Ceux qui choisissent de ne pas payer doivent accepter les versions des plateformes qui incluent des publicités personnalisées. Selon la Commission, ce choix binaire oblige les utilisateurs à consentir à l'utilisation de leurs données personnelles ou à payer pour une expérience sans publicité.

Si les conclusions initiales de la Commission sont confirmées, Meta pourrait se voir infliger une amende pouvant aller jusqu'à 10 % de son chiffre d'affaires annuel global, en vertu de la loi sur les marchés numériques (DMA).

Sur la base du chiffre d'affaires de Meta en 2023, l'amende pourrait s'élever à 13,5 milliards de dollars. Le DMA, un règlement sur la concurrence et la transparence dans les marchés numériques, a été introduit par l'Union européenne en 2022.

Elle vise les grandes plateformes en ligne, connues sous le nom de "gatekeepers", qui exercent une influence considérable sur le marché.

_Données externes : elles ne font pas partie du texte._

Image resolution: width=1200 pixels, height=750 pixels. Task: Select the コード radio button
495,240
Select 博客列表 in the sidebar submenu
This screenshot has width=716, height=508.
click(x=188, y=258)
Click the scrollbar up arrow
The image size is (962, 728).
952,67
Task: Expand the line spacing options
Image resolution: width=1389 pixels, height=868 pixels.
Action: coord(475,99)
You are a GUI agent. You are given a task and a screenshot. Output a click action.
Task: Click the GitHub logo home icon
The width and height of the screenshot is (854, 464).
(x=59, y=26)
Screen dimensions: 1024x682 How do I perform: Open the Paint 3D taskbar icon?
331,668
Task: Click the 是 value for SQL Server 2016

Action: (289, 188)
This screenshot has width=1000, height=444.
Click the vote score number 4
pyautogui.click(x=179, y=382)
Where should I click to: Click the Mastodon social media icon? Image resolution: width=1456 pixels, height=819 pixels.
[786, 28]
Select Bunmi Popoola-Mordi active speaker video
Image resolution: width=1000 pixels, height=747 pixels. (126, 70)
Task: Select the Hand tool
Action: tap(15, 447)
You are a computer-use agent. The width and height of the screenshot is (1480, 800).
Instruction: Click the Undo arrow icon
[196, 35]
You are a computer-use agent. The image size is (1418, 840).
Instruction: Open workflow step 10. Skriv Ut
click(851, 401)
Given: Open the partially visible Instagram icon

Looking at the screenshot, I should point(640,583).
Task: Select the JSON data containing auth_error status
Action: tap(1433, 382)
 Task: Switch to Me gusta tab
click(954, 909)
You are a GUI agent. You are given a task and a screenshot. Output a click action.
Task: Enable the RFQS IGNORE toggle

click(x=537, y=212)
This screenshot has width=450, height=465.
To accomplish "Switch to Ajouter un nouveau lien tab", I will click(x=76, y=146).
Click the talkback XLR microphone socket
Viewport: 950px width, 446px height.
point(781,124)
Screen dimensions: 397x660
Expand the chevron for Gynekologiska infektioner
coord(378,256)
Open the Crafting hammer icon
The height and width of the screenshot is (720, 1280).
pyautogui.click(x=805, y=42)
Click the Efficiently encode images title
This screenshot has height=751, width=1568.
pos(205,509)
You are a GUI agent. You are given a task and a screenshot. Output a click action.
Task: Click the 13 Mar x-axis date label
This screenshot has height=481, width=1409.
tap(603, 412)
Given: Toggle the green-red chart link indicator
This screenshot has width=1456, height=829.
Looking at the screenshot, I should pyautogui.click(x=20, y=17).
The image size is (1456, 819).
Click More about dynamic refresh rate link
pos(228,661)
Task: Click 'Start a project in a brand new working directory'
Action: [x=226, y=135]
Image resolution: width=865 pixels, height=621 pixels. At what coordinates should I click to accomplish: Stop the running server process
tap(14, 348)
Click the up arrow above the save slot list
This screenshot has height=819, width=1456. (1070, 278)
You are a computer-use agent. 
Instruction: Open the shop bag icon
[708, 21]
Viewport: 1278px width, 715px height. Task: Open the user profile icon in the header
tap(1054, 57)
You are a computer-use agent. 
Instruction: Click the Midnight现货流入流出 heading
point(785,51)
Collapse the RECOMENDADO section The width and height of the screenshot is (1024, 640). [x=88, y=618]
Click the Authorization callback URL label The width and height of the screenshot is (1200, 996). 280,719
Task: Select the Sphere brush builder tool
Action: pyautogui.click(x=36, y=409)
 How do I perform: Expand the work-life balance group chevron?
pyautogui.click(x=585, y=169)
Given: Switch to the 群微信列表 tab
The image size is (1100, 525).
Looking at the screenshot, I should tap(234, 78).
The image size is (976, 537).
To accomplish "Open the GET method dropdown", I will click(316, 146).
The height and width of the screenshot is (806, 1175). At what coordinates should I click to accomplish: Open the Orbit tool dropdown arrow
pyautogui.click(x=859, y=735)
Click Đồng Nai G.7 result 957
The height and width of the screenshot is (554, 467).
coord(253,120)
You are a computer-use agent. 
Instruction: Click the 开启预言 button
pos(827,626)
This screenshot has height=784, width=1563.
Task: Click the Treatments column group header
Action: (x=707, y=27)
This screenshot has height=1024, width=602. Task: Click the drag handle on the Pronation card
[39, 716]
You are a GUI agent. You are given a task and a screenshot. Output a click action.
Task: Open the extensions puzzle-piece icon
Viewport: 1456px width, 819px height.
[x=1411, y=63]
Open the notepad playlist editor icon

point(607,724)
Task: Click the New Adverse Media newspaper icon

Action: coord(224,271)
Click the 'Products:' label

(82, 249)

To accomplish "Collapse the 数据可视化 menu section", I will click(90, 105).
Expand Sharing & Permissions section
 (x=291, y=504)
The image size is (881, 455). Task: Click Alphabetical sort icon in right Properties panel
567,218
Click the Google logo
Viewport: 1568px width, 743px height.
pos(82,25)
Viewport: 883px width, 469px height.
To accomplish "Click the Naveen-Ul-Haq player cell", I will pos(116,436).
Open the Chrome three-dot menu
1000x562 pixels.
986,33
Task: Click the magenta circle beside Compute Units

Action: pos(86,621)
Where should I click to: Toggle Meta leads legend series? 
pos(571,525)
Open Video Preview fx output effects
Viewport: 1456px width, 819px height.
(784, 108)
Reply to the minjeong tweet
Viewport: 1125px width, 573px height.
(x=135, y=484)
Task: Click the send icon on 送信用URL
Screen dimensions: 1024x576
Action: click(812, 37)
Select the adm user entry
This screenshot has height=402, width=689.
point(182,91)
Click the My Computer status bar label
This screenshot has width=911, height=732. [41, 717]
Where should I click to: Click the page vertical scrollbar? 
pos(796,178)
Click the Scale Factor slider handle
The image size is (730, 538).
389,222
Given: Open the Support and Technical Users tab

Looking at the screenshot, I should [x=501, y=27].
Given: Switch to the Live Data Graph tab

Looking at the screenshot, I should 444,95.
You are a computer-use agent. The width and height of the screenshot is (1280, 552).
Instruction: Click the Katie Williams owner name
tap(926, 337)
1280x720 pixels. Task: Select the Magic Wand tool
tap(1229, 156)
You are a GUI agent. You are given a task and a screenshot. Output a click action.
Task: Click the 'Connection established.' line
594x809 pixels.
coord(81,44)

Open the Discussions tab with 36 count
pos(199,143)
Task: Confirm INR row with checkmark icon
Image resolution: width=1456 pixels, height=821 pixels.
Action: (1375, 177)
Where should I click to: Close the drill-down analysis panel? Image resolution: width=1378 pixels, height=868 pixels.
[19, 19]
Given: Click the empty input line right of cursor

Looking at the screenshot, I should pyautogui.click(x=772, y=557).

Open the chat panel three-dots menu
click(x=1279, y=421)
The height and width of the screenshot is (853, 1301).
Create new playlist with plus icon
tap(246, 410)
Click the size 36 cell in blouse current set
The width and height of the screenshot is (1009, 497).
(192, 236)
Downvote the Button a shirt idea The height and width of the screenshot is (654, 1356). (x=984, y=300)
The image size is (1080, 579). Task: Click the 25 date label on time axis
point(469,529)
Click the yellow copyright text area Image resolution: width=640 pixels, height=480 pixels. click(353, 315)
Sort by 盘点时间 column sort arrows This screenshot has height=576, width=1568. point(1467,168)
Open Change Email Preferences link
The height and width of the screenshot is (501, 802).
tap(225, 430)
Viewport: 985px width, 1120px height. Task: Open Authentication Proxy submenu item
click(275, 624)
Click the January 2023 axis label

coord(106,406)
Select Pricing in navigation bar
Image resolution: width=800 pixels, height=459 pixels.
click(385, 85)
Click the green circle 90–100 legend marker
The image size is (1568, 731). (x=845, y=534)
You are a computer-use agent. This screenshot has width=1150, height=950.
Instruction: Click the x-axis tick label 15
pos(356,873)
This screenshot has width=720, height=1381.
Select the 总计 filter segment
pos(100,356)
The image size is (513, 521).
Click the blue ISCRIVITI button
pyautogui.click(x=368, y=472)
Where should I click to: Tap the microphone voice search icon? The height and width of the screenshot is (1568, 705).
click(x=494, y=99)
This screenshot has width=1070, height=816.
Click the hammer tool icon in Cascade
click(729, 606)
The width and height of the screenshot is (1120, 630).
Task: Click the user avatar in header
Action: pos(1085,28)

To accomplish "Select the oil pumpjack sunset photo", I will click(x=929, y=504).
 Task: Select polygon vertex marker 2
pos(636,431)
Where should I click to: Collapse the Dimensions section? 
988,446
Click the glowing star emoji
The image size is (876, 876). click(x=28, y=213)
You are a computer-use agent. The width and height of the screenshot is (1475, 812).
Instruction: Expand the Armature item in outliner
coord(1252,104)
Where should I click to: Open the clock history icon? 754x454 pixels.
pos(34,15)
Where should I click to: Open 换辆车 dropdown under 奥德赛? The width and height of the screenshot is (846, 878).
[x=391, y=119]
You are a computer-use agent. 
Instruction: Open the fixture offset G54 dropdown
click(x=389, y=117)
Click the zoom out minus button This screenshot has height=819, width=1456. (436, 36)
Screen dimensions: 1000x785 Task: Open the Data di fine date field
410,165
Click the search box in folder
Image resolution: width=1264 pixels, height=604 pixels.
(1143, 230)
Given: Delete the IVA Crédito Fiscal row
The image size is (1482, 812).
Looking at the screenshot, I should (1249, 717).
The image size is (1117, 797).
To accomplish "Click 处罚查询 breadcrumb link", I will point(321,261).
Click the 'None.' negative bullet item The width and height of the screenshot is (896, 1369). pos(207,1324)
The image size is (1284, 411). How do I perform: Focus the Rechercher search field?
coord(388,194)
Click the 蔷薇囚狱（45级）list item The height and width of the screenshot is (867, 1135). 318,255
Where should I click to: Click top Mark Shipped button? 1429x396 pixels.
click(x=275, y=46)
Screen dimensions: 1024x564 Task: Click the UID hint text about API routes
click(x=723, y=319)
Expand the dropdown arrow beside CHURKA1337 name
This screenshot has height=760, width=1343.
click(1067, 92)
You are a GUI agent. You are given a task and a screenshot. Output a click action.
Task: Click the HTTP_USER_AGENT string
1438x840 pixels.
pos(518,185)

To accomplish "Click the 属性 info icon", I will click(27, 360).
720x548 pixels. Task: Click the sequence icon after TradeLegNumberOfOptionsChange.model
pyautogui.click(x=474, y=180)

Le DMA définit des règles visant à empêcher les gardiens d'abuser de leur position dominante.

En vertu de la DMA, les "gatekeepers" doivent demander le consentement de l'utilisateur pour combiner les données personnelles entre les services et fournir un service alternatif moins personnalisé mais équivalent si le consentement n'est pas donné.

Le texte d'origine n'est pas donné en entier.